Cathedral spires viewed from the car park.
First glimpse of the cathedral's interior. WOW.
A space this big is toddler heaven.
Back to Mummy (she made this trip quite a number of times).
Stained glass windows.
Oh, you know, just one of the four remaining copies of the original Magna Carta. This is the one that usually lives in Lincoln Castle, which is closed for refurbishment until 2015.
Stained glass in the corridor leading to the cloister.
Taken by Humuhumu, a view of a corner for candlelit prayer.
On the way out.
Our appetites sharpened by cathedral exploration (and fighting the winds in the streets), we went in search of pie.
Pie available at the top of Steep Hill.
Waiting patiently for pie.
Back in the chateau, we waited patiently for the sun to swing over the yardarm before opening more wine. Also, the stinky cheeses that the bloke received from me for his birthday. Pictured here are an Oxford Blue and, in the round container, a French cheese called Epoisses which is banned on the Paris metro and with good reason. I preferred the former to the latter.
Wine, shandy, birthday card.
Ready to attack stinky cheese with knives and biscuits.
The next day, someone woke us bright and early on an unexpectedly sunny, calm morning.
Wake up, sleepyheads!
Possibly the cutest picture I have ever taken of Humuhumu (outside the chateau, in front of the view of the power station and the overflowing river) and hence outside the cut.
Running through the snowdrops around the Chateau.
Holding Daddy's hand.
Later in the day, the bloke's sister and family paid us a visit, so we headed out to a nearby pub.
Little Niece inspecting her face in the funny round Chateau mirror downstairs.
Waiting to order.
No no, Humuhumu, the pub is called the Crossed *Keys*.
After a gluttonous meal, we returned to the Chateau to enjoy the sunshine. And pudding.
Little Nephew2 looks out over the river.
Humuhumu found something interesting!
It's an overwintering ladybird on a snowdrop.
Little Niece, Little Nephew2 and Sister-Out-Law collecting snowdrops.
We had to depart at 6 AM the next morning, so this is not a true goodbye shot as it was still pitch-dark when we left. But it's prettier than what I would have taken then.

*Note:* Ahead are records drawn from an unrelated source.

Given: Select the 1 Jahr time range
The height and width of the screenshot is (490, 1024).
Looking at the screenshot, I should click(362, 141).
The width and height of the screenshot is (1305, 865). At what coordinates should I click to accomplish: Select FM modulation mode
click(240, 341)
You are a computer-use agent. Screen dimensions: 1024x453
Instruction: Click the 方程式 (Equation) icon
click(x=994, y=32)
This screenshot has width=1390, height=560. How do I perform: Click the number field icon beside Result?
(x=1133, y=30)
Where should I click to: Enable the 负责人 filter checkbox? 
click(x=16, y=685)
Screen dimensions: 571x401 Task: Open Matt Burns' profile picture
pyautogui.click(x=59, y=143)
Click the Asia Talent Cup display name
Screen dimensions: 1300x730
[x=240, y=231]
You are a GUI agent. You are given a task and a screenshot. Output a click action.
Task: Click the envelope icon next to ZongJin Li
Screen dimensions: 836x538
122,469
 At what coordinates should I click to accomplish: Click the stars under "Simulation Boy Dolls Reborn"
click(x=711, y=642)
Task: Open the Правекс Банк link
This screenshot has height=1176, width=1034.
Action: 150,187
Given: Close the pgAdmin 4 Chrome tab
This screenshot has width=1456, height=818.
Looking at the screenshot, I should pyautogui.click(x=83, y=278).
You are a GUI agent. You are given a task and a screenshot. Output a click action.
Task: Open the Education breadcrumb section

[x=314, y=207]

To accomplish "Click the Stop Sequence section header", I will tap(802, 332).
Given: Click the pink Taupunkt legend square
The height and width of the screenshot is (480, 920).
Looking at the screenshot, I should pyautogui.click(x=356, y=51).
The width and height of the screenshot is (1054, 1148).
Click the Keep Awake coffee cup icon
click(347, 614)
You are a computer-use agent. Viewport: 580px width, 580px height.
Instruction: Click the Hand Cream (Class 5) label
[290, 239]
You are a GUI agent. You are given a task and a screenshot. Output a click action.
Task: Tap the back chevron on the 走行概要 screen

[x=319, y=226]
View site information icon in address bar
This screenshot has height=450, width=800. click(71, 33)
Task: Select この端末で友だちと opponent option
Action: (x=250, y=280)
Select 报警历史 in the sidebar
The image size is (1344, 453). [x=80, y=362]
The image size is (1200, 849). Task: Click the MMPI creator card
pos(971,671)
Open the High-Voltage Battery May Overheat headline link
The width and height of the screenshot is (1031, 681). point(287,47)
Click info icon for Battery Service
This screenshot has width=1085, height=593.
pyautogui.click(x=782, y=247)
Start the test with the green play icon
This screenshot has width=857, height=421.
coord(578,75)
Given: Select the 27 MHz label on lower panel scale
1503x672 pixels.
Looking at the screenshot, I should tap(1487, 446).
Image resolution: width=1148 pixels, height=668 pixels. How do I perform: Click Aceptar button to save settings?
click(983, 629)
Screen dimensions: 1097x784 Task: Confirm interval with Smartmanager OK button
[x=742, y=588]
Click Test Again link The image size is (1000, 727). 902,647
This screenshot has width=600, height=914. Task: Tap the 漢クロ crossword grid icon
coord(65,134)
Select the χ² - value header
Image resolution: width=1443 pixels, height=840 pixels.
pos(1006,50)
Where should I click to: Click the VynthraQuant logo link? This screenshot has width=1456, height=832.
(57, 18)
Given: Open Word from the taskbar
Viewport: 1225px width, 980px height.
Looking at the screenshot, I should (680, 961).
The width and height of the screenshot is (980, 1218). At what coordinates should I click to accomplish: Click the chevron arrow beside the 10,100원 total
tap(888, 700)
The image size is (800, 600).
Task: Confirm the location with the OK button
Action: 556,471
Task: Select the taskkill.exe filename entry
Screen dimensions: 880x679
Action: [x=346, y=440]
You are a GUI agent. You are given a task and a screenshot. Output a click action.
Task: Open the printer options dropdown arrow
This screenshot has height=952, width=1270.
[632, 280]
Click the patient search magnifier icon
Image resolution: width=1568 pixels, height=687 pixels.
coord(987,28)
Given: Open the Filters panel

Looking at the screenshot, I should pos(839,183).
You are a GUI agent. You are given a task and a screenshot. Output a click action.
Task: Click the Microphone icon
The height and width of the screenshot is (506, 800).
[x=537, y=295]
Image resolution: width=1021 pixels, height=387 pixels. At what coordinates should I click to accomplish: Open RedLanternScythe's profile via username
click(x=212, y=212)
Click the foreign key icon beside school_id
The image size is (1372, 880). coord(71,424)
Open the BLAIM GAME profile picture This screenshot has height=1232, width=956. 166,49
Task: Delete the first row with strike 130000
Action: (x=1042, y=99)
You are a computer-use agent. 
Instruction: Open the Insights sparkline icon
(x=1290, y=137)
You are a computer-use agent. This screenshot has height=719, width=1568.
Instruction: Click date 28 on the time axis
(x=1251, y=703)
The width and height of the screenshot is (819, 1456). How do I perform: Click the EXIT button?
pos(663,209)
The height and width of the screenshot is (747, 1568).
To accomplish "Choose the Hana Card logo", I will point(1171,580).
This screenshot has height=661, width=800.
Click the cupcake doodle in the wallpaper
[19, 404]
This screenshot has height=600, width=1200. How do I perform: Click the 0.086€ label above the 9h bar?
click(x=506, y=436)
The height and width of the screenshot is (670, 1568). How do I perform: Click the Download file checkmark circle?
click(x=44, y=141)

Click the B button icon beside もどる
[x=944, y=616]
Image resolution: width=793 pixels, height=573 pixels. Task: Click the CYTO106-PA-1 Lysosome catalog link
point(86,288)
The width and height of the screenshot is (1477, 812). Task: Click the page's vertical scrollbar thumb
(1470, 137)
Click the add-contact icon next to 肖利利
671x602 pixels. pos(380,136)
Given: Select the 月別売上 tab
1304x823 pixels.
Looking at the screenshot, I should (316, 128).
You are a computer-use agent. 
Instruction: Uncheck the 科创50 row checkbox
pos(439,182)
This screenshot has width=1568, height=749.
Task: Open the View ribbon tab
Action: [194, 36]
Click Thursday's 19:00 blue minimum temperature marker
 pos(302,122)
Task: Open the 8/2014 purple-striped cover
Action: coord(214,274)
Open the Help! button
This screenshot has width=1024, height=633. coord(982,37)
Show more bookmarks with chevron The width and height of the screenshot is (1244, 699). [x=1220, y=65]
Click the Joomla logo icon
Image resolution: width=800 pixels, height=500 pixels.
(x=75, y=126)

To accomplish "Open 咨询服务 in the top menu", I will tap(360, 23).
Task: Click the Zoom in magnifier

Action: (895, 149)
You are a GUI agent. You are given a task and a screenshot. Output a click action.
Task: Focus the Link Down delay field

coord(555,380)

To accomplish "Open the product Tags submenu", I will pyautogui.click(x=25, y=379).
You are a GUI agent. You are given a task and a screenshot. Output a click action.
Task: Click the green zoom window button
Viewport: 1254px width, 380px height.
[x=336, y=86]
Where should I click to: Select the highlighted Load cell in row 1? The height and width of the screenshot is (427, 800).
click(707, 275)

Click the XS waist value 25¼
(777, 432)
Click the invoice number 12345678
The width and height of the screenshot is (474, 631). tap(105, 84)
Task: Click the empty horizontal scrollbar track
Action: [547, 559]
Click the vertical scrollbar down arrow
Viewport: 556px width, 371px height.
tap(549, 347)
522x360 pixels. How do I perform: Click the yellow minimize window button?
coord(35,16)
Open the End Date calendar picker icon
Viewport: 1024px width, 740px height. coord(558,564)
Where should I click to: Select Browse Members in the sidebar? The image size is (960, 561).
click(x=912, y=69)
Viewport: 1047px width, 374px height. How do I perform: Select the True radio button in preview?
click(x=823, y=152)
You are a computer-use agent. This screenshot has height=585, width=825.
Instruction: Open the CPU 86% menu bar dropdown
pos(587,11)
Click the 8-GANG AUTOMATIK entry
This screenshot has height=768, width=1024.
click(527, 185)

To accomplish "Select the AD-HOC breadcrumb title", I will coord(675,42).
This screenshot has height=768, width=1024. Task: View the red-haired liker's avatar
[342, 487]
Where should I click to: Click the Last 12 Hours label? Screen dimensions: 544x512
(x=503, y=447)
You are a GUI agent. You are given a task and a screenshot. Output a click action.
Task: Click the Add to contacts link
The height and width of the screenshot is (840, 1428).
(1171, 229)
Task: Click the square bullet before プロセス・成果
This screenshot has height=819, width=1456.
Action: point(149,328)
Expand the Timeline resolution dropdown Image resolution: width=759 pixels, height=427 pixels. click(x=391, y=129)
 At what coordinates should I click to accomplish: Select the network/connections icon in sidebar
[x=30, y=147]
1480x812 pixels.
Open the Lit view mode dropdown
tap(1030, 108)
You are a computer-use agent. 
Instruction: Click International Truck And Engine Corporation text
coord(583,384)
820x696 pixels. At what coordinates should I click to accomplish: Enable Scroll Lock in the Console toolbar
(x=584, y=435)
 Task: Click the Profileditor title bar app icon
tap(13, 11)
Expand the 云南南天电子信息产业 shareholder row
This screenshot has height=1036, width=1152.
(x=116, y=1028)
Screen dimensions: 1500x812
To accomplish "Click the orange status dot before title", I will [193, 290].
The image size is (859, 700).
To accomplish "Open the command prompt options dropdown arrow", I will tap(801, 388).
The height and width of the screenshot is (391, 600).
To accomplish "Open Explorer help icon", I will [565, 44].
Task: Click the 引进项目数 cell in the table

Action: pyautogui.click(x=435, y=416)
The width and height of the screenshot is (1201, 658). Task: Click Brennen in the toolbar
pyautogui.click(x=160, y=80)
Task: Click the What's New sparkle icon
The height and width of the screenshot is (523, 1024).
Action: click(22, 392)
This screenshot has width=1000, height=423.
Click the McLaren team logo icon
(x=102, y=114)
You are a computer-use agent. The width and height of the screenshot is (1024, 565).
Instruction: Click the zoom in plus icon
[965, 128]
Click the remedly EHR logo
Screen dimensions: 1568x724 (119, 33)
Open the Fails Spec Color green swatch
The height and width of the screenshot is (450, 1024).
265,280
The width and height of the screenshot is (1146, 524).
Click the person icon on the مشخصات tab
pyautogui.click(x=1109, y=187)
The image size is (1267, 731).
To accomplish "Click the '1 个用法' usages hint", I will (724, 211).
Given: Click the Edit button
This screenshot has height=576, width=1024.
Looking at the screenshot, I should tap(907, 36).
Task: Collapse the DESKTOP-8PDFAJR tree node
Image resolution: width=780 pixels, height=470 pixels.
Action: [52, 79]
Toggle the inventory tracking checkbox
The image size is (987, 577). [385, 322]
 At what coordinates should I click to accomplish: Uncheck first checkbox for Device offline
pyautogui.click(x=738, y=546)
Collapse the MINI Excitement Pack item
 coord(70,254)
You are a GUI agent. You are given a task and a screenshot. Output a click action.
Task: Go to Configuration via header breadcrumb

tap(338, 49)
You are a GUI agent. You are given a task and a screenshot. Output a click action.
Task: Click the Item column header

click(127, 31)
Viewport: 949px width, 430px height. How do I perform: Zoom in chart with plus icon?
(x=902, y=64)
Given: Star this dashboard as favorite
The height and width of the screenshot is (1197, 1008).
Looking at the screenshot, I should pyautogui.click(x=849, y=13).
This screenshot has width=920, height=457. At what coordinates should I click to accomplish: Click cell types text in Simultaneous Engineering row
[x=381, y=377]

It's a beautiful house and location, but it lacked the cosiness of St Winifred's and I reluctantly concluded that it didn't delight me as much. I got more out of the previous year's stay in large part because of the sense of abiding love for St Winifred's that's imparted by the log books. The woman who donated the cottage to the Landmark Trust goes back there every year and makes an entry full of memories and old photos, and repeat visitors (most of them are) fill its logbook pages with creativity and outpourings of fondness for it. Something about that, perhaps also because of the wellspring and its religious associations, connected me with the place in a way I didn't get out of The Chateau despite its longer tenure with the LT.